__What to work on__: The full listing, copied exactly and free of pictures, is the expected reply.
---------- Dataset records ----------
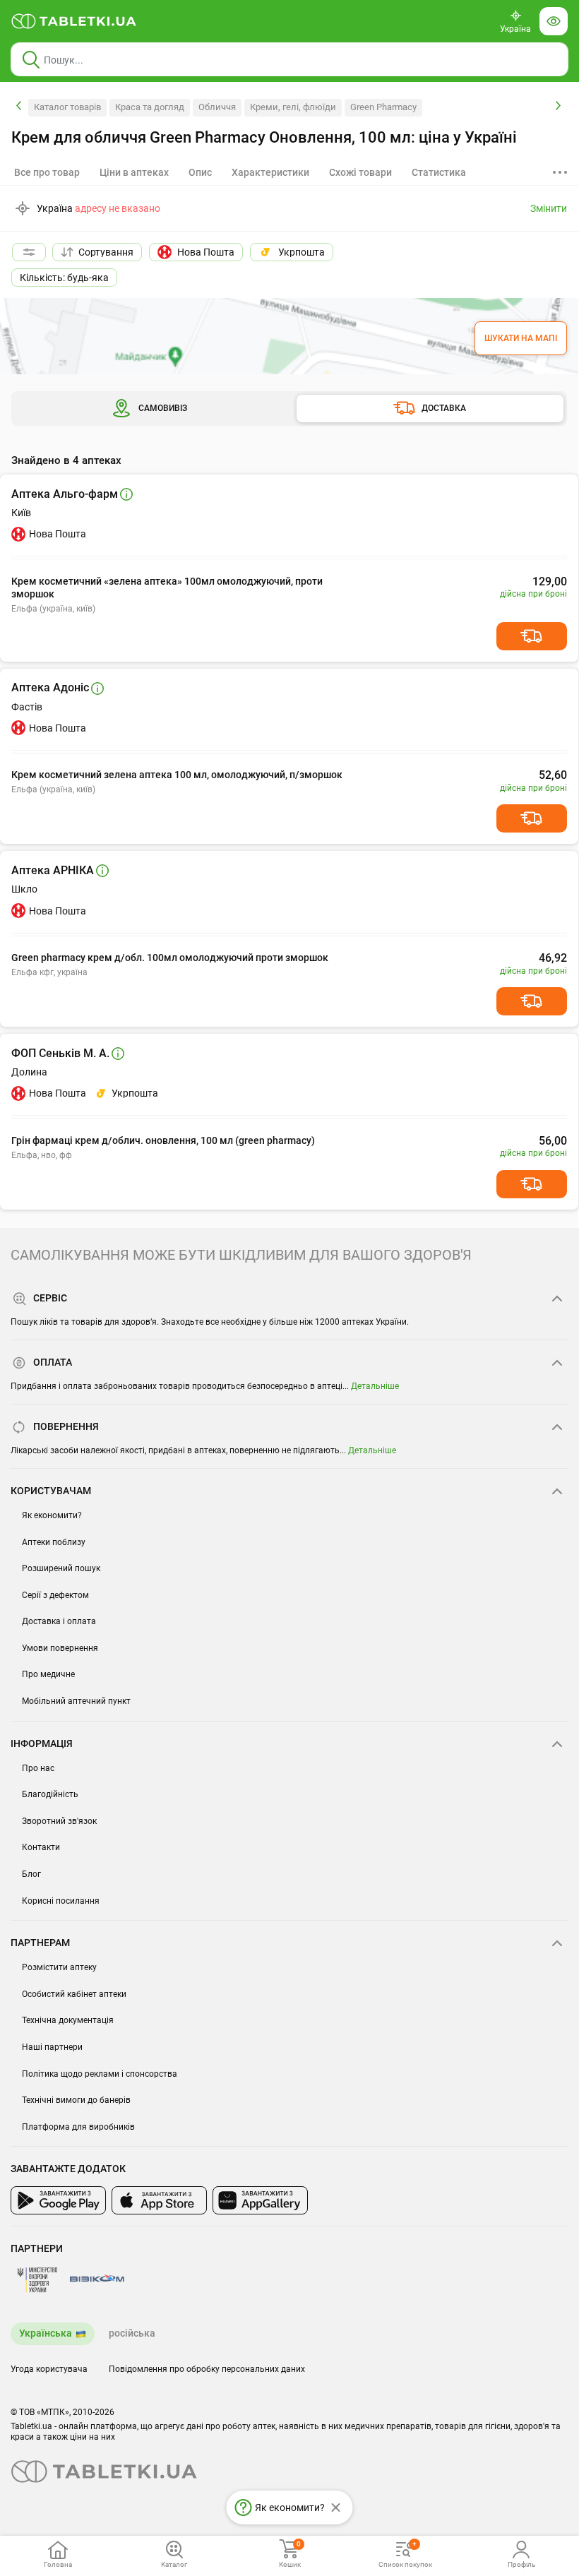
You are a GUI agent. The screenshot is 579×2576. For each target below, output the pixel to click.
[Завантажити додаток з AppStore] (159, 2200)
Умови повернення (60, 1648)
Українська (45, 2333)
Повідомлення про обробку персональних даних (207, 2369)
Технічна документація (68, 2020)
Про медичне (48, 1674)
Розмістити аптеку (59, 1967)
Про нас (38, 1768)
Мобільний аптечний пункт (76, 1701)
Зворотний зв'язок (59, 1821)
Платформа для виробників (78, 2127)
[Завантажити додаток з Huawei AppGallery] (260, 2200)
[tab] (134, 172)
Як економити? (52, 1515)
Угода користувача (49, 2369)
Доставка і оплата (59, 1621)
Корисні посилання (61, 1901)
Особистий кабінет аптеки (74, 1994)
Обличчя (217, 107)
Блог (31, 1874)
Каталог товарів (67, 107)
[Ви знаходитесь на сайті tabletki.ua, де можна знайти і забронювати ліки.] (74, 21)
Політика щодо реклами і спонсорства (99, 2074)
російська (132, 2333)
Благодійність (50, 1794)
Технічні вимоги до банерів (76, 2100)
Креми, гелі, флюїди (293, 107)
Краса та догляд (149, 107)
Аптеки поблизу (53, 1542)
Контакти (41, 1847)
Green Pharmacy (383, 107)
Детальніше (375, 1386)
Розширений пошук (61, 1568)
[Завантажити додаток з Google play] (58, 2200)
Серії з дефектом (55, 1595)
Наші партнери (52, 2047)
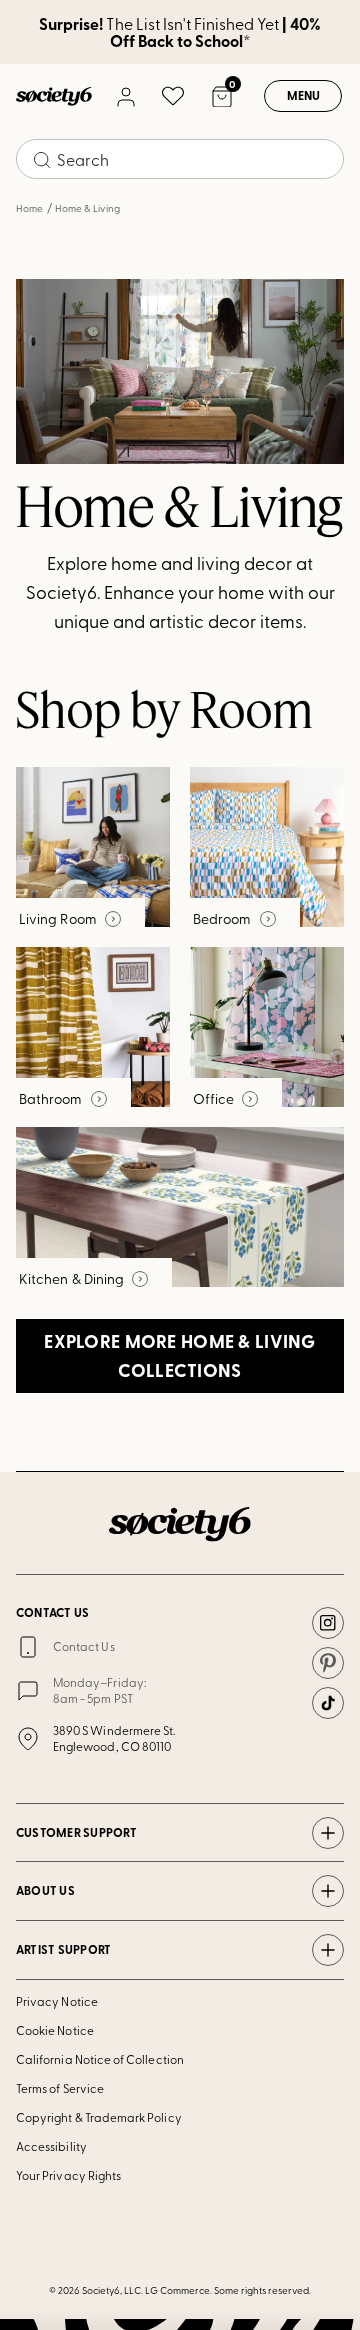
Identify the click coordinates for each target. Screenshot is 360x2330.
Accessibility (51, 2146)
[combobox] (180, 159)
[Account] (125, 96)
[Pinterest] (328, 1663)
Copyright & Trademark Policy (99, 2117)
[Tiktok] (328, 1703)
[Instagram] (328, 1623)
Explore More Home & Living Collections (179, 1355)
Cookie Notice (55, 2030)
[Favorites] (173, 96)
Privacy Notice (57, 2001)
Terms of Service (60, 2088)
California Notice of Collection (100, 2059)
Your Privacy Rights (68, 2175)
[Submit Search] (42, 160)
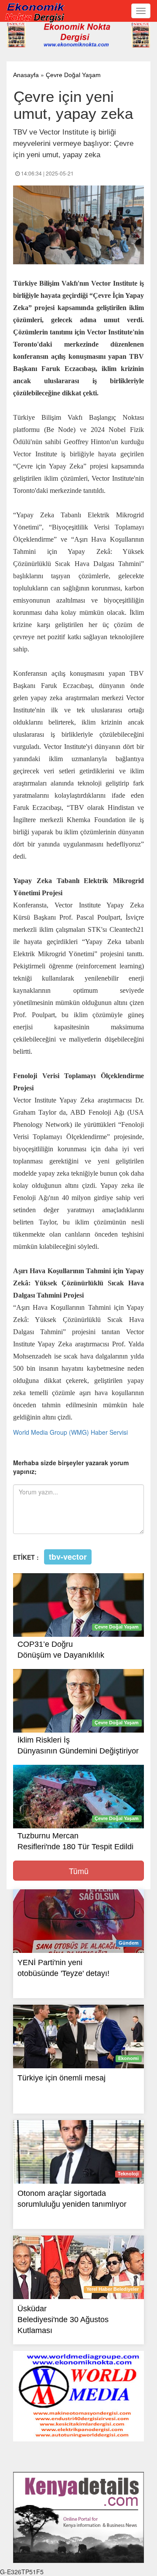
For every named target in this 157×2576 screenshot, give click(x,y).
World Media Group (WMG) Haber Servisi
----------
__Answer to the exercise__:
You are a GUI agent. The screenshot is 579×2576. For each target below, output the pixel to click.
[Завантажити додаток з AppStore] (159, 2200)
Умови повернення (60, 1648)
Українська (45, 2333)
Повідомлення про обробку персональних даних (207, 2369)
Технічна документація (68, 2020)
Про медичне (48, 1674)
Розмістити аптеку (59, 1967)
Про нас (38, 1768)
Мобільний аптечний пункт (76, 1701)
Зворотний зв'язок (59, 1821)
Платформа для виробників (78, 2127)
[Завантажити додаток з Huawei AppGallery] (260, 2200)
[tab] (134, 172)
Як економити? (52, 1515)
Угода користувача (49, 2369)
Доставка і оплата (59, 1621)
Корисні посилання (61, 1901)
Особистий кабінет аптеки (74, 1994)
Обличчя (217, 107)
Блог (31, 1874)
Каталог товарів (67, 107)
[Ви знаходитесь на сайті tabletki.ua, де можна знайти і забронювати ліки.] (74, 21)
Політика щодо реклами і спонсорства (99, 2074)
російська (132, 2333)
Благодійність (50, 1794)
Технічні вимоги до банерів (76, 2100)
Креми, гелі, флюїди (293, 107)
Краса та догляд (149, 107)
Аптеки поблизу (53, 1542)
Контакти (41, 1847)
Green Pharmacy (383, 107)
Детальніше (375, 1386)
Розширений пошук (61, 1568)
[Завантажити додаток з Google play] (58, 2200)
Серії з дефектом (55, 1595)
Наші партнери (52, 2047)
Identify the click coordinates for each target. Screenshot is 360x2330.
Accessibility (51, 2146)
[combobox] (180, 159)
[Account] (125, 96)
[Pinterest] (328, 1663)
Copyright & Trademark Policy (99, 2117)
[Tiktok] (328, 1703)
[Instagram] (328, 1623)
Explore More Home & Living Collections (179, 1355)
Cookie Notice (55, 2030)
[Favorites] (173, 96)
Privacy Notice (57, 2001)
Terms of Service (60, 2088)
California Notice of Collection (100, 2059)
Your Privacy Rights (68, 2175)
[Submit Search] (42, 160)
For every named target in this 157×2576 screenshot, give click(x,y).
World Media Group (WMG) Haber Servisi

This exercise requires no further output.